Mi sovviene di Cosima
In questi giorni mi è venuta alla mente Il segreto di Cosima, una
favola scritta da mia madre, Celeste
Chiappani Loda, tratta dalla sua opera Dall'altra parte (favole e fiabe forse solo
per adulti) (Torino, 2003). Questa favola è incentrata sulla danza e mi
è molto cara per tre ragioni.
La prima ragione è il fatto che la favola in questione è
nata ‑ assieme a tutti gli scritti contenuti nel volume citato ‑ dalla
collaborazione di mia madre e di mio marito, Alexandre Rodichevski.
Quest'ultimo ha fornito gli spunti, cioè, come viene spiegato nell'introduzione
del volume, "idee-lampo, scaturite dalla fantasia in modo estemporaneo e
rappresentanti [il] nucleo", mentre mia madre ha elaborato tale nucleo
attraverso un "lavoro che indulge al dettaglio e che si avvale di una
fantasia adeguata, la quale non prevarica mai un'attenzione scrupolosa alla
realtà."
La seconda ragione è l'argomento: la danza accademica.
La terza ragione è costituita dei ricordi legati
all'educazione culturale ricevuta dai miei genitori.

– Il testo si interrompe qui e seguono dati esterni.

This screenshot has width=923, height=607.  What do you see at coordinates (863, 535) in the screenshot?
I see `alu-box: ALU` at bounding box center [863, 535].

Mia madre si occupò
soprattutto della parte artistica e umanistica, mentre mio padre di quella
scientifica. Quindi era principalmente mia madre a portarmi a mostre,
spettacoli, conferenze ad argomento artistico, letterario, musicale,
tersicoreo, mentre con mio padre privilegiavamo viaggi naturalistici ed
incontri ad argomento scientifico.
In particolare Il
segreto di Cosima ha mosso in me il ricordo di quando – bambina – i miei
genitori mi portavano al Teatro alla Scala per farmi seguire alcuni tra gli
spettacoli in cartellone.
Amavo il Teatro alla Scala, per me tempio insostituibile.

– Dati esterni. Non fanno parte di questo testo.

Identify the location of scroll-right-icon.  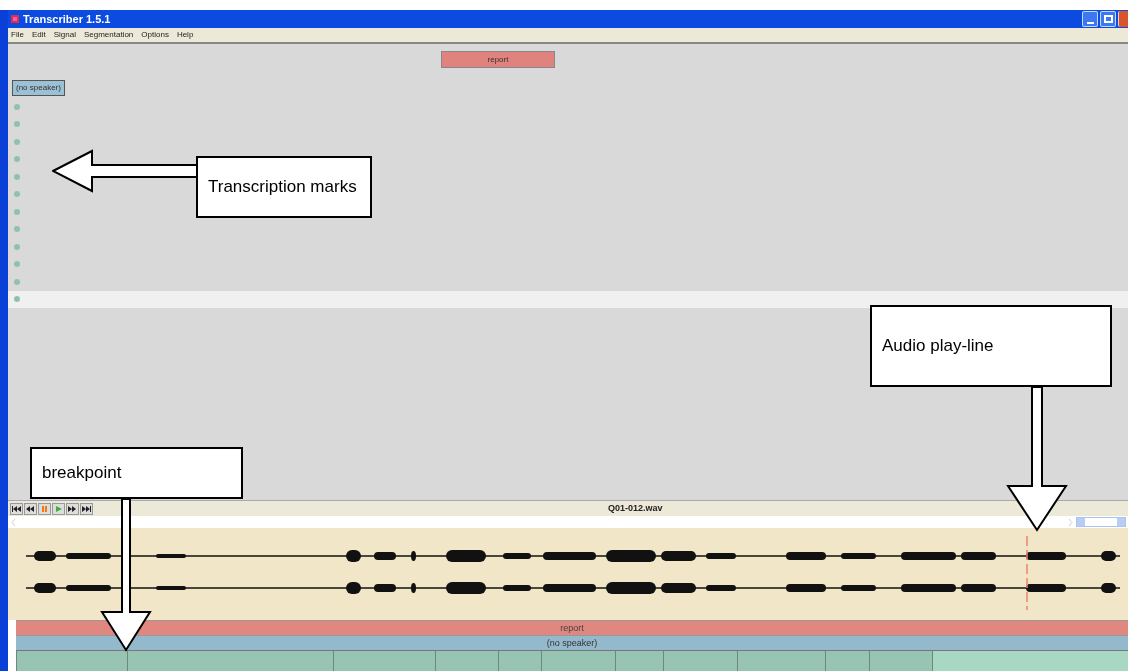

Ogni volta che vi andavamo, non potevo evitare una visita al suo museo. Per me,
inoltre, rappresentava un rito, durante l’intervallo, lasciare la platea dove
eravamo seduti, salire le scale che mi conducevano alle gallerie e aspettare
che qualche porta si aprisse, lasciandomi intravedere da un’altra prospettiva
l’interno di quei palchi che avevo osservato dalla platea. Tra i miei ricordi
ci sono i velluti rossi e le maschere all'entrata, i profumi, il cicaleccio del
pubblico prima che cominciasse lo spettacolo. Soprattutto c’è il momento in cui
l’orchestra accordava gli strumenti. Allora non sapevo che l’accordatura
seguiva regole precise: pensavo che gli orchestrali provassero
coscienziosamente un’ultima volta i pezzi più difficili, prima che il direttore
d’orchestra salisse sul podio. Rappresentava uno stordimento benefico, per me,
il momento dell’accordatura: ultima piccola follia del coacervo di suoni che
precede lo spettacolo. L’acme del prespettacolo. Poi silenzio e immobilità. Il
direttore d’orchestra che entra nel golfo mistico, si accomoda sul podio e
comprende in uno sguardo circolare i professori. La musica che comincia. Il
sipario che si apre.
Questi ricordi affiorano vividamente ogni volta che rileggo Il segreto di Cosima. Ho invidiato –
figurando me stessa ancora bambina – Cosima, per la possibilità che aveva di
conoscere ogni angolo del teatro di cui suo padre era custode. Ho vissuto con
lei l’emozione fortissima che la prendeva nell’entrare, non vista, nell’ufficio
del direttore per venerare, una volta ancora, il primo tutù e le prime
scarpette dell'étoile Irella Dian. E
ho pensato a quale volto dare alla Dian: quale, cioè, tra i volti delle più
grandi ballerine realmente vissute. Ma non ho portato avanti il gioco, sapendo
che mia madre non si è riferita a nessuna étoile
in particolare.
Non voglio addentrarmi a raccontare le mie reazioni nei
confronti di quanto accade a Cosima, perché seguirei la trama della favola,
svelando al lettore tutto quanto, sino alla parola fine inclusa. La tentazione,
certo, è grande, ma mi ritiro in buon ordine e cedo il passo all'opera.